許多發炎反應、類似發炎反應的腫瘤環境的病理環境中都伴隨著增高的間質液壓，然而間質液壓對於這些病理環境中細胞的行為表現的影響仍然是有待研究的。我們在這次的研究中藉由探討增高的間質液壓下細胞的移動能力來檢視細胞在高壓環境下的細胞的行為表現的改變。我們選擇了T淋巴細胞以及纖維母細胞當做我們的觀察對象，這兩者細胞在發炎環境中都扮演了重要的角色，前者是在發炎反應中進行免疫反應、對抗病原等等；後者則是在發炎環境中會透過合成細胞基質進行組織修復，然而過於活化的纖維母細胞同時又會造成發炎環境的纖維化影響等等。同時兩者移動的模式略有不同，前者屬於阿米巴式的移動模式，移動速度偏快；後者則是間葉細胞的移動模式，移動速度較慢。我們的實驗設計是將細胞培養在微流道裝置中，透過將針筒拉高的方式對裝置產生水壓，藉此來模擬生理環境中的間質液壓，藉由實時的顯微鏡拍攝記錄長時間的細胞移動狀態，進一步的計算移動速度，量化螢光染色、西方墨點法等等驗證我們的假說。我們目前發現在我們實驗中給予水壓範圍內，水壓會促進纖維母細胞移動速度，卻不會影響T淋巴球的移動速度。我們推測可能的分子機轉透過螢光染色與西方墨點法映證了水通道蛋白(Aquaporin-1)在水壓下部分調節細胞移動所扮演的角色－透過水壓促使水通道蛋白的表現量進而影響細胞移動，加速細胞在水壓狀態下的移動速度。另外進一步的數學分析纖維母細胞移動模式，我們發現了在水壓會促進纖維母細胞移動促發，同時生物實驗也證實在水壓下filamin表現量上升，filamin是一個控制移動促發的重要蛋白質。我們的研究突顯了水壓影響細胞移動的重要性並且在組織工程和腫瘤細胞學中都提供了一大進展。
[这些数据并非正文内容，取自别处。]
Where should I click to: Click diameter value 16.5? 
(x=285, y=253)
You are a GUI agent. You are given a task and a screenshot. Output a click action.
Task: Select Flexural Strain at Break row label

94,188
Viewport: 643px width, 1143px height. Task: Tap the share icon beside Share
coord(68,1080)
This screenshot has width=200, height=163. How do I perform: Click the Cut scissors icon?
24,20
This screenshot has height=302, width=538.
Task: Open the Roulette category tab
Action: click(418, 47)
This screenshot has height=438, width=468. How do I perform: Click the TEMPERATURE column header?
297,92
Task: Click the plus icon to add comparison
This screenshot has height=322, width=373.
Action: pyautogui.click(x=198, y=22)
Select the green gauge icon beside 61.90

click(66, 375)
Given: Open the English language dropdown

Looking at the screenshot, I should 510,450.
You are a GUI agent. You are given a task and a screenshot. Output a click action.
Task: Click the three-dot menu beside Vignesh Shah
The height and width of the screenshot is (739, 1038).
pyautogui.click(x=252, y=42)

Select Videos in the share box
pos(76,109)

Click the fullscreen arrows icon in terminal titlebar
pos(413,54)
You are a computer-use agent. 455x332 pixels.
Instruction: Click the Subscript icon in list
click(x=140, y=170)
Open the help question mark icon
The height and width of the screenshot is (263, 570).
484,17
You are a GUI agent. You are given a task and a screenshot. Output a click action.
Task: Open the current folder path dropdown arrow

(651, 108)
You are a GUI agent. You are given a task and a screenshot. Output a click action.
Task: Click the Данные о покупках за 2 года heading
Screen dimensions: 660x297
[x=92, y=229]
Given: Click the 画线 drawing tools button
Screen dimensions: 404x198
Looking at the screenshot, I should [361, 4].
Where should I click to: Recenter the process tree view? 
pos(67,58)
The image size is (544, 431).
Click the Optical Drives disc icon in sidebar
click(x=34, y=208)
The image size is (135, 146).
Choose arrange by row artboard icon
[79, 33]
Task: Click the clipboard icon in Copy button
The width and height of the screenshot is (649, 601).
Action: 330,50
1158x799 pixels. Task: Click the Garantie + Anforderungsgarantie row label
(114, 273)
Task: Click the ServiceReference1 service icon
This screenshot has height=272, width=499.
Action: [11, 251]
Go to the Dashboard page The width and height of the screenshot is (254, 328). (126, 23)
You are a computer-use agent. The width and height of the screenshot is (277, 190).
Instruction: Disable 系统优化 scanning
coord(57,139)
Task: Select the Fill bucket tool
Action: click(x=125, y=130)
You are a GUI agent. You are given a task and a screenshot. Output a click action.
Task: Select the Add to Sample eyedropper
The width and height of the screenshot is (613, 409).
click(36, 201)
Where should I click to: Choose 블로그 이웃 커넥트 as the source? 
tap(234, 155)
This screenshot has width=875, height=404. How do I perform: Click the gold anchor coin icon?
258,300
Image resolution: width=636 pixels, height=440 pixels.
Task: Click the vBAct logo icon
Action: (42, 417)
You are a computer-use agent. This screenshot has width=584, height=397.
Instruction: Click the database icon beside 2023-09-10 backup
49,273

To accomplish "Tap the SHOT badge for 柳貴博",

Many inflammatory and inflammatory-mimic conditions such as solid malignant tumors are characterized by increased interstitial fluid pressure. However the role of the increased interstitial pressure in the improvement or deterioration of the pathological conditions remains unclear. In the present work, we investigated whether increased interstitial pressure affects the recruitment of cells to the diseased tissues by changing cell motility. Specifically we examined the migration speeds of T cells and fibroblasts, both respond to tissue inflammation with that one moves in amoeboid style and the other in mesenchymal mode. The cells were cultured in a microfluidic-based device and exposed to hydrostatic pressures similar to the interstitial pressures seen in inflammatory conditions. Time-lapsed live cell images were acquired to track the migration speeds of individual cells. Quantitative immunostaining and western blotting were employed to analyze changes of proteins expression associated with pressure exposure. Our results show that increased hydrostatic pressure enhanced the motility of fibroblasts but not T cells, which is at least in part mediated by the increased expression of aquaporin-1. Mathematical analysis of the migration pattern of fibroblasts revealed that increased hydrostatic pressure primarily enhanced initiation of migration, which was further supported by experimentally proving that increased hydrostatic pressure increased expression of filamin, a key protein in initiation of cell migration. Out findings highlight the importance of increased interstitial fluid pressure in regulation of cell motility and should shed light in the advancement of many biomedical fields ranging from tissue engineering to cancer biology.